Saturday, April 15, 2006

Leptis Magna, home of The Grim African

Up before dawn to dash to Leptis Magna (mainly so that we would be in Tripoli on Sunday instead of Monday, when the museums are shut). Leptis Magna is reputed to be the most impressive Roman site in Africa. From what I've seen so far, I think it just about edges it (on a technicality): Ephesus is still the best for me (but this is in Asian Turkey) and I personally preferred Cyrene (but that's Greek and Roman, not just Roman).

But don't get me wrong - Leptis is amazing. The site sprawls around with low-level ruins (of houses and minor structures) interspersed by truly monumental edifices, such as the bath houses, theatre, amphitheatre and arch of Septimus Severus (a local boy who became Emperor of Rome then did up his home town, he was also known as 'The Grim African').

The only thing lacking is the feeling of being in a living, breathing, city that Ephesus manages, somehow, to conjure up - as you walk down the main street in Ephesus, towards the library, and squint a little you can imagine yourself surrounded by toga-wearing ancients instead of t-shirt clad tourists; it really is magical.

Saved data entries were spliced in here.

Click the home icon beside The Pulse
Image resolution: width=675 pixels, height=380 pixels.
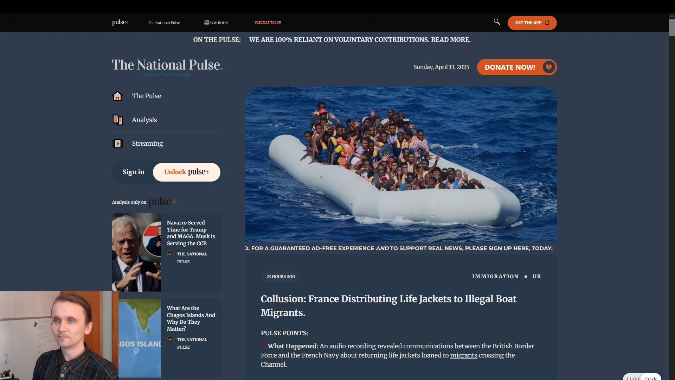pos(117,96)
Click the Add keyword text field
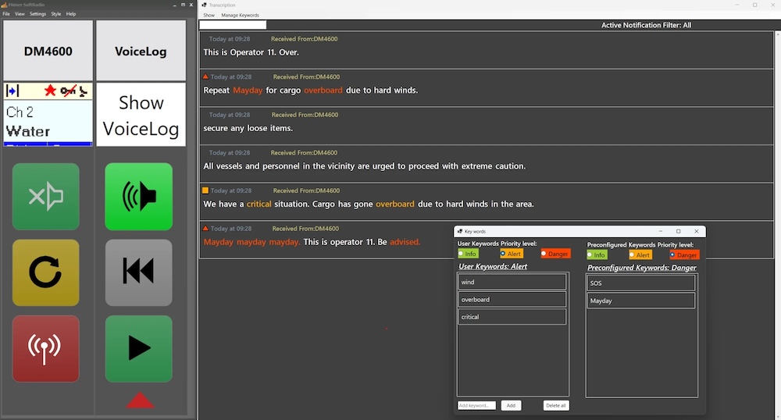This screenshot has height=420, width=781. point(476,405)
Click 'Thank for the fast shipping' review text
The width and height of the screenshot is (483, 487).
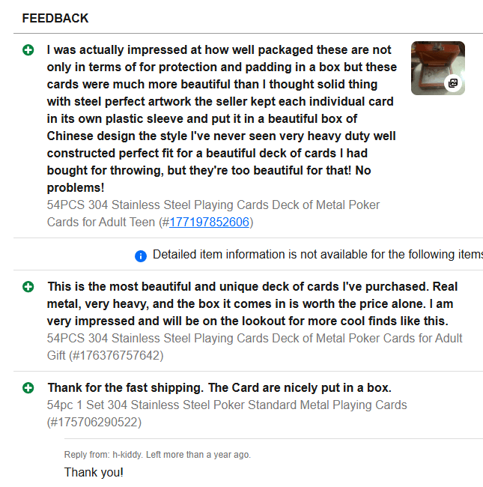coord(219,388)
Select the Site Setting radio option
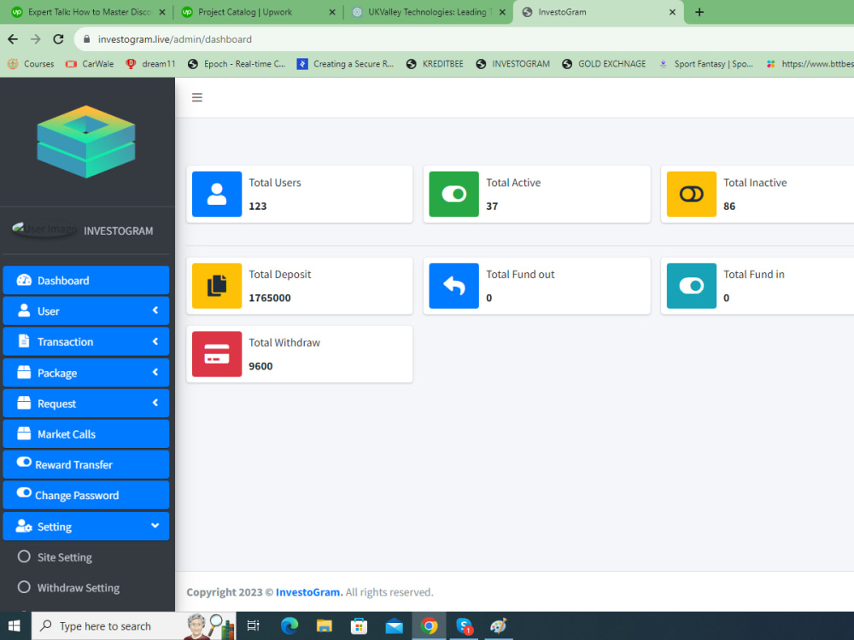This screenshot has width=854, height=640. coord(23,557)
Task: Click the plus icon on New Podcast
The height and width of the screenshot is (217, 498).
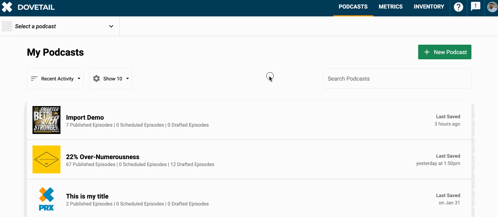Action: click(427, 52)
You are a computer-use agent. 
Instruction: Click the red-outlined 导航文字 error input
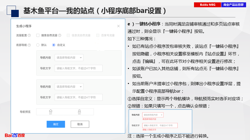pyautogui.click(x=160, y=125)
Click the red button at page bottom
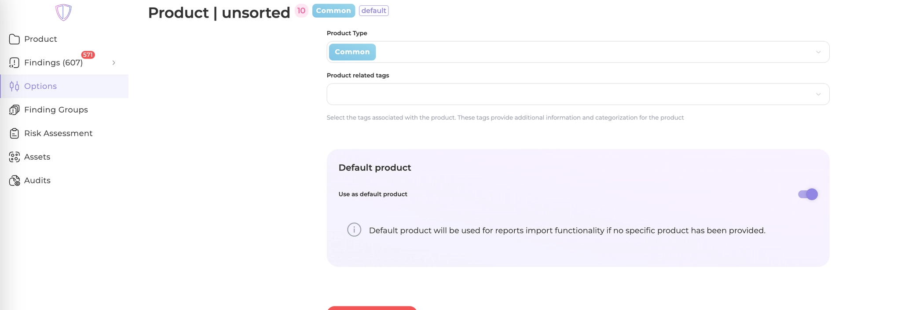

The joys of Leptis are slightly more cerebral. Standing here, under the arch of Septimus Severus you can stop and think about the enormous breadth of that ancient empire. From Hadrian's wall in the north to Leptis Magna, Africa's leading city, in the south; from Iberia in the West to - Syria? further? - in the East. Two thousand years ago... have we really come that far since?